DATA: Begin

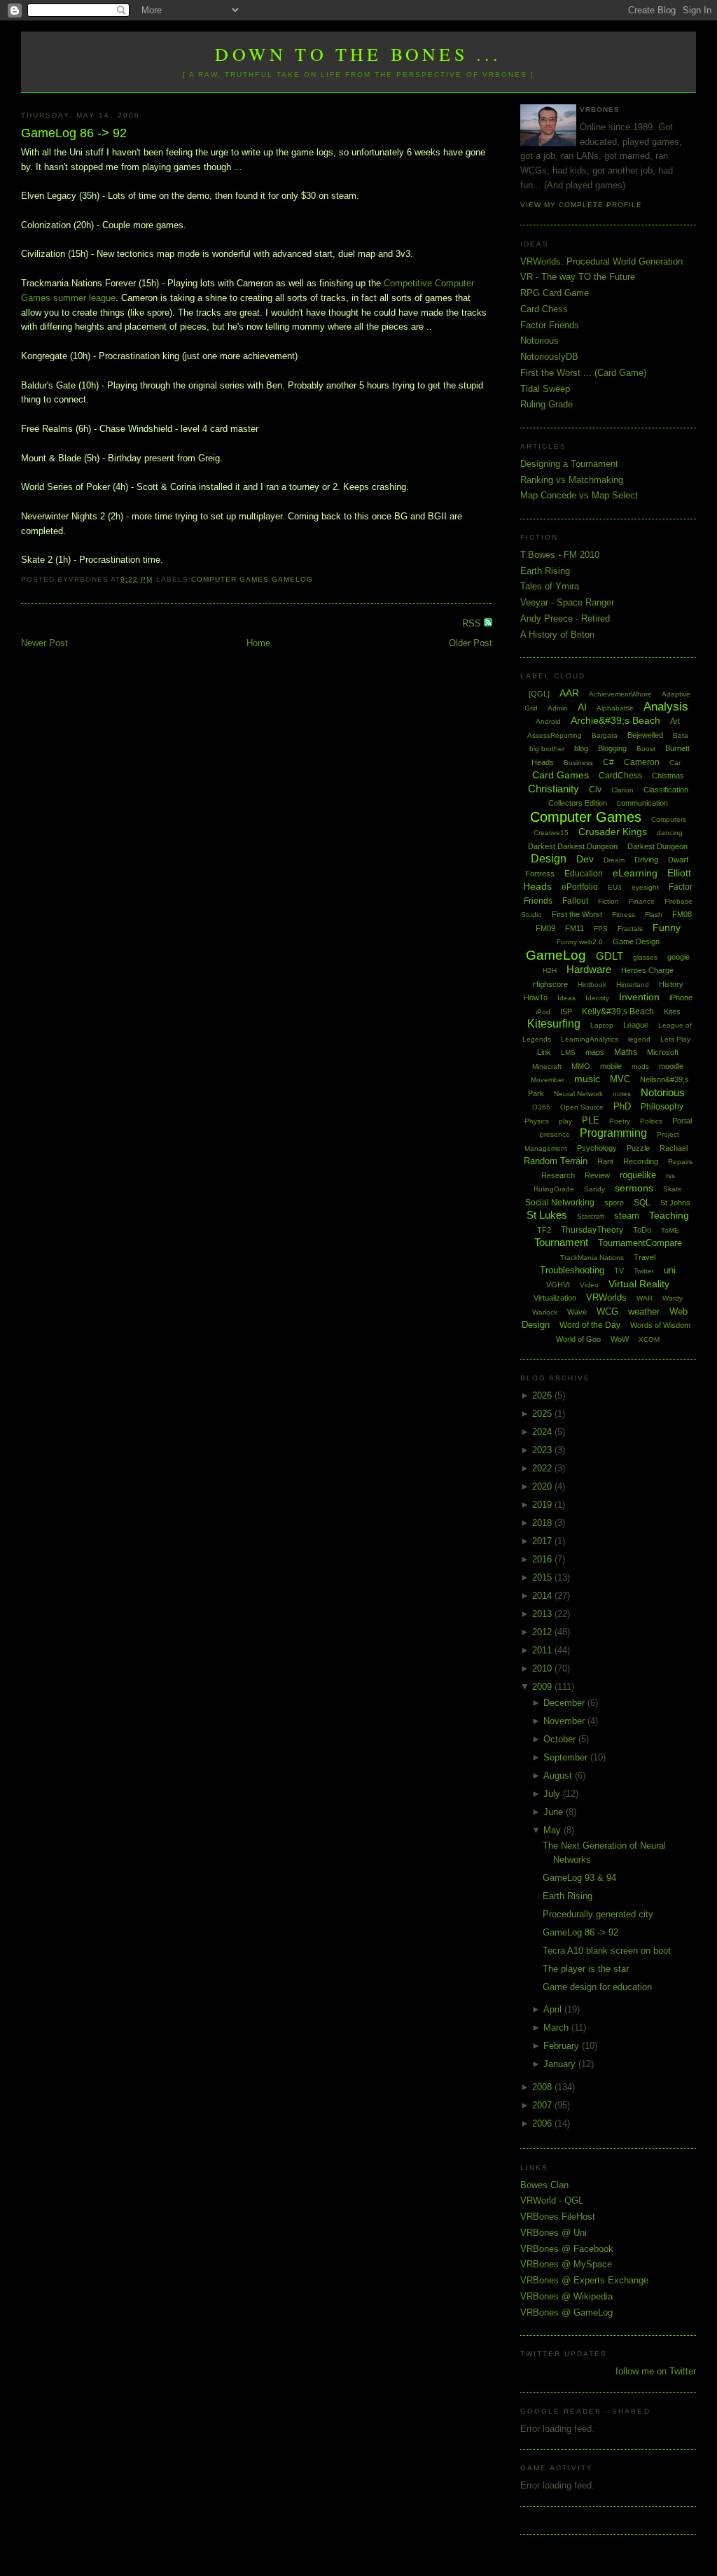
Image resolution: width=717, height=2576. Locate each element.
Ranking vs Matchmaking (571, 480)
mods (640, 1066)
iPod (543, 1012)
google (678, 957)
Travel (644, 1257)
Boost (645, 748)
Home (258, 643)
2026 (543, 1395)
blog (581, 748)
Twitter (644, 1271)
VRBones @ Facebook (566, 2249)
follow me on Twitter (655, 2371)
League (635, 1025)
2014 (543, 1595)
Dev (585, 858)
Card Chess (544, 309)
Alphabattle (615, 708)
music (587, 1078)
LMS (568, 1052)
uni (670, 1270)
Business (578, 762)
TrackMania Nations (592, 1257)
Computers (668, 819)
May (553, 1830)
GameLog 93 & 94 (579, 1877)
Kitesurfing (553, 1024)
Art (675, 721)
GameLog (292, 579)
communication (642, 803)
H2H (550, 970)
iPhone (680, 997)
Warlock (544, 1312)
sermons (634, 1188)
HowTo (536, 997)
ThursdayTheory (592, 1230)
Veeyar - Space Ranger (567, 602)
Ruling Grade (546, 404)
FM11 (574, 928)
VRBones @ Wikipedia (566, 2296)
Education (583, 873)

DATA: End
DATA: Begin

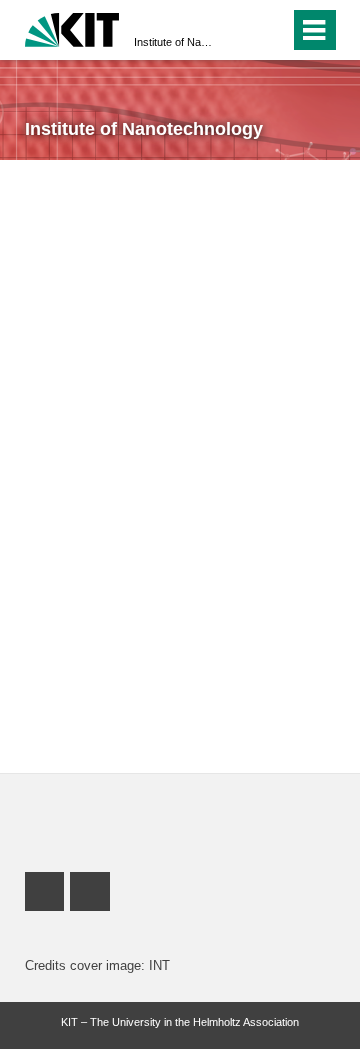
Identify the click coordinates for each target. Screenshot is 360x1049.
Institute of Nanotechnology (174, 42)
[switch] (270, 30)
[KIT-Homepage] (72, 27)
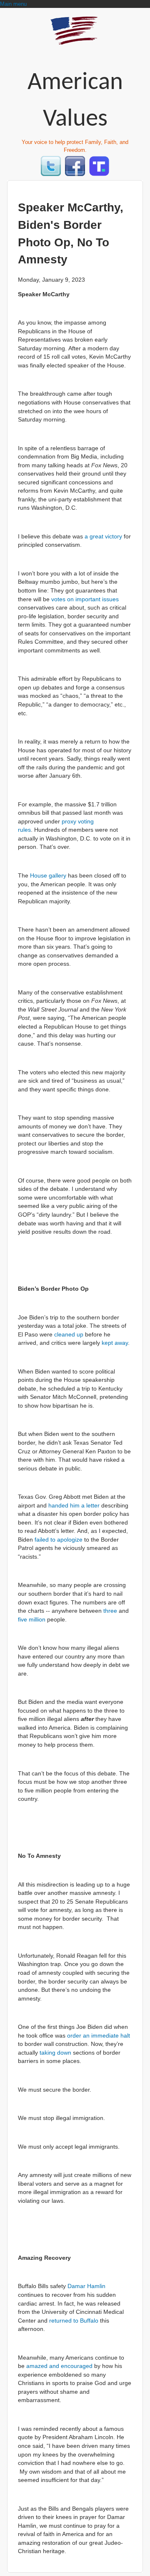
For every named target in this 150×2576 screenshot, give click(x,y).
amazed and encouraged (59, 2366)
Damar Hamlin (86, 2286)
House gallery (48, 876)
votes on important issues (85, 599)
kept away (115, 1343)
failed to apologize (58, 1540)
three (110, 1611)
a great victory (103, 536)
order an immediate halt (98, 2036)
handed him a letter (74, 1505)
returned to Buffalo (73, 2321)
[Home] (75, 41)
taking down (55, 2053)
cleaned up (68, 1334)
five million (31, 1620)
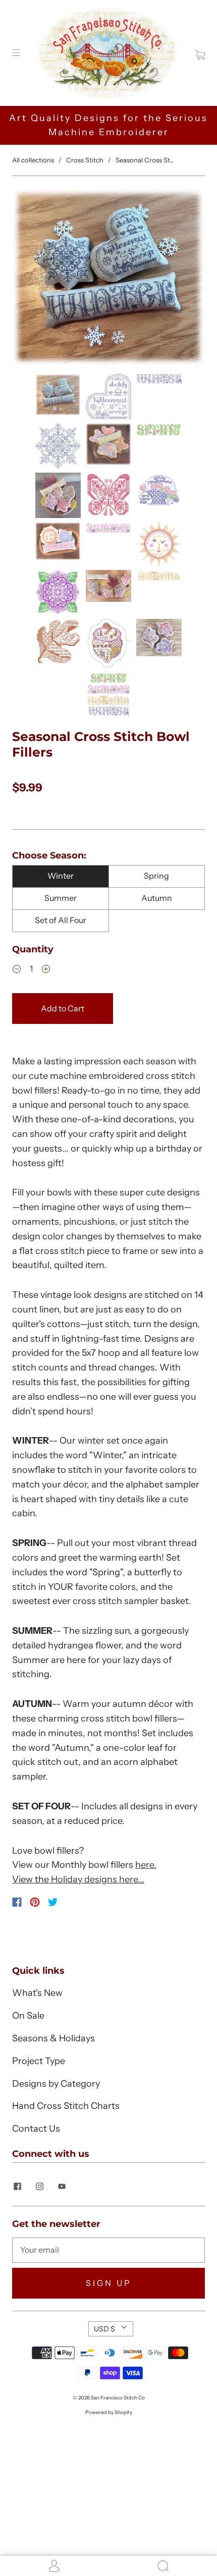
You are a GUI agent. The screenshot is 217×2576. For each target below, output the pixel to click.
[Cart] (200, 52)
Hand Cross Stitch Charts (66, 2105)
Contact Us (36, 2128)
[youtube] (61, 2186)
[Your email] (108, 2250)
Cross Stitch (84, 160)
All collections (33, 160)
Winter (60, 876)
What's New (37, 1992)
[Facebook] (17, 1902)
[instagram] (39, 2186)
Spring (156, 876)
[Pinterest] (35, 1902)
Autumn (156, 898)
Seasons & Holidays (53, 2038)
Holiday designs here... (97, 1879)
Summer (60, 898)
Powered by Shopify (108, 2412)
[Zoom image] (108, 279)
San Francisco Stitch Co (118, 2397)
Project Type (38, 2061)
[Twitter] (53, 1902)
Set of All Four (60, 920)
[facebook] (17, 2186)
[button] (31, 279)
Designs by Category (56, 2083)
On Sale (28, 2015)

DATA: End
DATA: Begin

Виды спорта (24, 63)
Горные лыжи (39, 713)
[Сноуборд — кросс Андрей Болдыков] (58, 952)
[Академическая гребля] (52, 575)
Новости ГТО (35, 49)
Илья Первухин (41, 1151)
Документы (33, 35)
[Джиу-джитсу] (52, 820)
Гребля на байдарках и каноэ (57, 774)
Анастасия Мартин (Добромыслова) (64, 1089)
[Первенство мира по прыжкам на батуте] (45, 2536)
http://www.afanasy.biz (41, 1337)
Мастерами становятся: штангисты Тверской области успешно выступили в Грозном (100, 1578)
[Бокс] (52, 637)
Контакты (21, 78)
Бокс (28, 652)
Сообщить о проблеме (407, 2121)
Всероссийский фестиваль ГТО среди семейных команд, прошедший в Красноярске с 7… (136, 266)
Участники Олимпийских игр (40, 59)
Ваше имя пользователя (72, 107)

DATA: End

__TASK GOAL__:
Exactly how many lines of the data above hold the word "Twitter"? The number is the whole answer.

__SOLUTION TO THIS TASK__:
3